Ни ужин, ни приход ночи не сказались на скорости, с которой я осторожно обрабатывал склон. К чести Ахмеда и рабочих нужно отметить, что, когда солнце садилось, они не сделали и попытки удалиться, хотя что было у них на уме — сказать трудно, за прошедшую неделю их арабский стал совсем уже непонятным: нормальное произношение заменил невнятный выговор — кажется, они перешли на какой-то жаргон. Орудуя множеством специально изготовленных долот и щеток длиною от полудюйма до фута и длиннее, я работал споро, будто хирург, проводящий виртуознейшую из операций. Искушение применить стенобитные орудия и динамит (как поступали наши предтечи десятки лет назад) следует обороть, ведь мы несем ответственность за сохранность не только артефакта внутри гробницы (который лучше как можно быстрее передать музею или коллекционеру), но и первоначальной обстановки, мы обязаны описать ее и воссоздать для потомства.

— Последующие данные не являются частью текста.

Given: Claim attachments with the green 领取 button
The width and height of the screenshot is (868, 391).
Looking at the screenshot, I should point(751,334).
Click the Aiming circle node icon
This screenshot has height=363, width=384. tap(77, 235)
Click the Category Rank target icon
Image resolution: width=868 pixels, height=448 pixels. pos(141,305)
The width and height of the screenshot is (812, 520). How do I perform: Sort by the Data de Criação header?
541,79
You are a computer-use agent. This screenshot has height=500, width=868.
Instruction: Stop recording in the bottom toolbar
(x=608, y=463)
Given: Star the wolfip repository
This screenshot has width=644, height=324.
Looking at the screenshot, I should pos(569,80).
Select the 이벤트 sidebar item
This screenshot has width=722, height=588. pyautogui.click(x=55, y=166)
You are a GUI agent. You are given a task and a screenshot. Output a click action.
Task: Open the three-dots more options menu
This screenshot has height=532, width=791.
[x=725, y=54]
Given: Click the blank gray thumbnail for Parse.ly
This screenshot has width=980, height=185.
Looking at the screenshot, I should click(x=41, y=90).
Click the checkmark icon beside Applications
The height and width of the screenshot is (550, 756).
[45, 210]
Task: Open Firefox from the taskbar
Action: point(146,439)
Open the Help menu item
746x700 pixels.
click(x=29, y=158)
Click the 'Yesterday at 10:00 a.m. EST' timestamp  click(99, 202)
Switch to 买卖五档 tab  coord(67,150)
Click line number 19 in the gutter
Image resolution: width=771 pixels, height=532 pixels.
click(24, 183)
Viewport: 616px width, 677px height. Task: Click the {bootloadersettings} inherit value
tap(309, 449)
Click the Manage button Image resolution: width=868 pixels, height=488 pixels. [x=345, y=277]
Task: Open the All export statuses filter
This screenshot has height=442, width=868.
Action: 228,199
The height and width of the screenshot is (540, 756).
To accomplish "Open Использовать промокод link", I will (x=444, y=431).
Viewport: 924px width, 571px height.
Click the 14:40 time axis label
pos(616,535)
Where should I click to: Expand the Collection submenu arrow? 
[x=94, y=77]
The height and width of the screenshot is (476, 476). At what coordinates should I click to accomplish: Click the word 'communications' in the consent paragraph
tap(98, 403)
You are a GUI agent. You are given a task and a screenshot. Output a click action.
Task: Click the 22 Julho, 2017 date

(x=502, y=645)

Ведь очевидно, что мы не ведаем границ собственного невежества. Никогда не знаешь, на что не обращаешь внимания, торопливо проламывая стену, которая кажется тебе обычной, не несущей никакого смысла стеной. Сохрани всякий камень и обломок, отметь взаиморасположение кирпичиков прежде, чем разбирать кладку; именно это отличает профессионала от расхитителя гробниц. И если я медлю с переходом к другим событиям дня, которому нет равных, то лишь для того, чтобы ты, мой нетерпеливый читатель, прочувствовал и всход волнения, и странное шествие Времени.